Alle 19:25 del 6 maggio 1937, il dirigibile tedesco LZ 129 Hindenburg, lungo 245 metri (il più grande velivolo mai costruito), prese fuoco mentre tentava di attraccare alla base aerea navale di Lakehurst, nel New Jersey. In 34 secondi, il più grande oggetto volante della storia si trasformò in un relitto a terra. Trentasei persone persero la vita.
Il disastro fu testimoniato da cineprese, fotografi e dal giornalista radiofonico Herb Morrison di WLS Chicago, il cui commento tremante – "Oh, che tragedia!" – divenne una delle trasmissioni più riascoltate della storia. L'Hindenburg bruciò in pubblico, davanti al mondo intero. E con esso si consumò l'intera era dei viaggi aerei commerciali con i dirigibili.
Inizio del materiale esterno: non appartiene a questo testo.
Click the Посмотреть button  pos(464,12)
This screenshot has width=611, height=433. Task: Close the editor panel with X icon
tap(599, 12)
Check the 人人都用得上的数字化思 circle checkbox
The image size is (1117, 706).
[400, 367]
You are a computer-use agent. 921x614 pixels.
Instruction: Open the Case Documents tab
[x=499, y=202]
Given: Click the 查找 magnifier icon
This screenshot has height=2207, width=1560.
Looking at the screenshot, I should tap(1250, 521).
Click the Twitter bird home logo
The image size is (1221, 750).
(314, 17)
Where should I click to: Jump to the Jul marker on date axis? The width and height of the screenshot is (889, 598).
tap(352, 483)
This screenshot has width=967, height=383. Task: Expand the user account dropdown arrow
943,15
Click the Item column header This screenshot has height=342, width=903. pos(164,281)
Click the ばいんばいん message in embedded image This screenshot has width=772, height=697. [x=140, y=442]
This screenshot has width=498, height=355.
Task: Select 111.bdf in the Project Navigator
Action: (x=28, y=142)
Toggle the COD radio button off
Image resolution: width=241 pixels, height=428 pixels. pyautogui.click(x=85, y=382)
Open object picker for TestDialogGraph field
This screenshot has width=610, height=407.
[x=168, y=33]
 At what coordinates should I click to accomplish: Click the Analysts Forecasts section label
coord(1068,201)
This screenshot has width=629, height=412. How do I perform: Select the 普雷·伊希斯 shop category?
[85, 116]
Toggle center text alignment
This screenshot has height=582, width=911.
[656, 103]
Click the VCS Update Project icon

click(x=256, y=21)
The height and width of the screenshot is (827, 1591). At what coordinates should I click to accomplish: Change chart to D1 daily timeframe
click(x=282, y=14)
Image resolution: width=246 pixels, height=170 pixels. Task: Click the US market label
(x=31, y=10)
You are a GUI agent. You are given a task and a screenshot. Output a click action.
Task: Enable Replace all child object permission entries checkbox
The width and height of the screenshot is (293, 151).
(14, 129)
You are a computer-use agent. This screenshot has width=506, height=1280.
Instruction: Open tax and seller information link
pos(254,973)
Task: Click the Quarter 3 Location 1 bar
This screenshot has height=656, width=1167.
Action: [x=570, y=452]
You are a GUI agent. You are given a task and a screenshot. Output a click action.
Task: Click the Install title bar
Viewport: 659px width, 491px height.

L'età dell'oro del dirigibile
Per capire cosa morì a Lakehurst, bisogna capire cos'era l'Hindenburg. Non era una curiosità o un esperimento. Era un mezzo di trasporto di lusso per i ricchissimi: un hotel galleggiante di prima classe che attraversava l'Atlantico in tre giorni. I passeggeri disponevano di cabine private, una sala da pranzo con pasti di quattro portate, un salone con un pianoforte a coda in alluminio per ridurre il peso e ponti passeggiata con finestre inclinate per ammirare l'oceano 200 metri più in basso.
L'Hindenburg era impegnato nella sua prima traversata transatlantica della stagione 1937 quando prese fuoco. Nel 1936 aveva completato con successo dieci traversate transatlantiche, trasportando 1.002 passeggeri senza alcun incidente. Il suo dirigibile gemello, il Graf Zeppelin, aveva effettuato 590 voli e trasportato 13.110 passeggeri percorrendo oltre un milione di miglia senza una sola vittima. Il dirigibile commerciale non era di per sé un mezzo di trasporto pericoloso. Semplicemente, utilizzava un gas di sollevamento estremamente infiammabile.
L'Hindenburg era stato progettato per utilizzare l'elio, un gas inerte, sicuro e disponibile in grandi quantità negli Stati Uniti. Tuttavia, il governo statunitense, in base all'Helium Control Act del 1927, si rifiutò di esportare elio nella Germania nazista. I tedeschi lo sostituirono con l'idrogeno, che fornisce una spinta leggermente maggiore, ma brucia in modo esplosivo. La scelta fu dettata da ragioni geopolitiche e da decisioni prese a Washington. Trentasei persone persero la vita nel New Jersey a causa di questa decisione.
“Oh, che tragedia! Tutti questi passeggeri che urlano qui intorno! Ve l'ho detto, non riesco nemmeno a parlare con le persone i cui amici sono lì dentro.”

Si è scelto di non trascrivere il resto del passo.